Records to process =
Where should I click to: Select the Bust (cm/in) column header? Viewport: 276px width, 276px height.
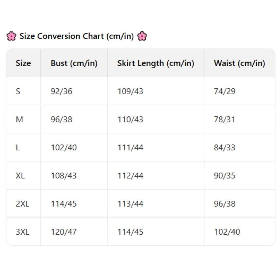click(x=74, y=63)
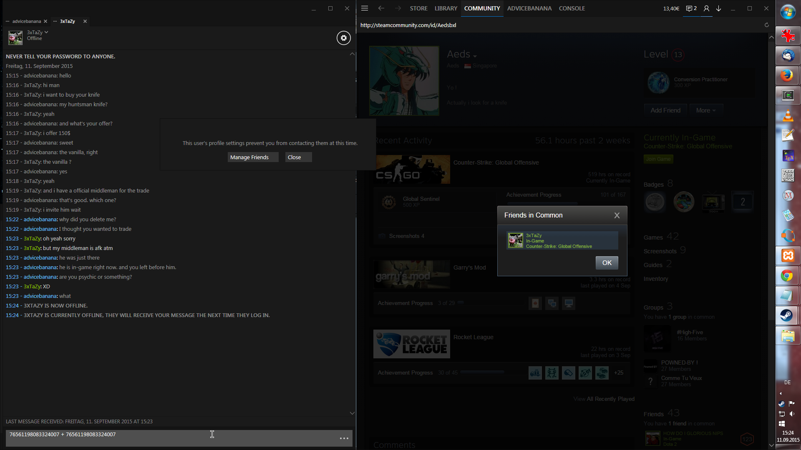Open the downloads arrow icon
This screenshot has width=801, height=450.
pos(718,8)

* * *

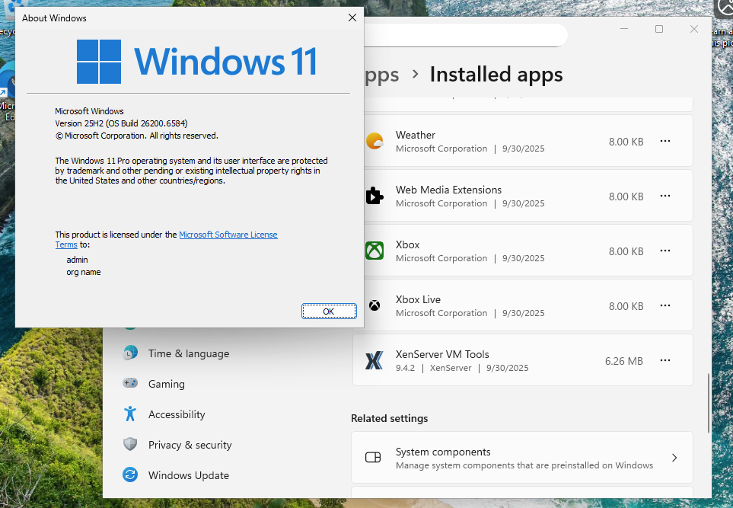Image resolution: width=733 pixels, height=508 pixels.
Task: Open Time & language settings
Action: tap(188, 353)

--

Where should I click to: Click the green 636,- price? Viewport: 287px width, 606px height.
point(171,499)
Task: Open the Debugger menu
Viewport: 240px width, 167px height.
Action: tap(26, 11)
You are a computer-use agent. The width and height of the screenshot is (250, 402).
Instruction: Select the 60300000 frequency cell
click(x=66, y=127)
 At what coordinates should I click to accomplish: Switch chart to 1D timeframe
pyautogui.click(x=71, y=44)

What you have to do = Reproduce the records verbatim, from the line that contains "Task: Open the Debugger menu" through the line that contains "pyautogui.click(x=71, y=44)", including both of those lines.

The reply =
Task: Open the Debugger menu
Viewport: 240px width, 167px height.
Action: tap(26, 11)
You are a computer-use agent. The width and height of the screenshot is (250, 402).
Instruction: Select the 60300000 frequency cell
click(x=66, y=127)
 At what coordinates should I click to accomplish: Switch chart to 1D timeframe
pyautogui.click(x=71, y=44)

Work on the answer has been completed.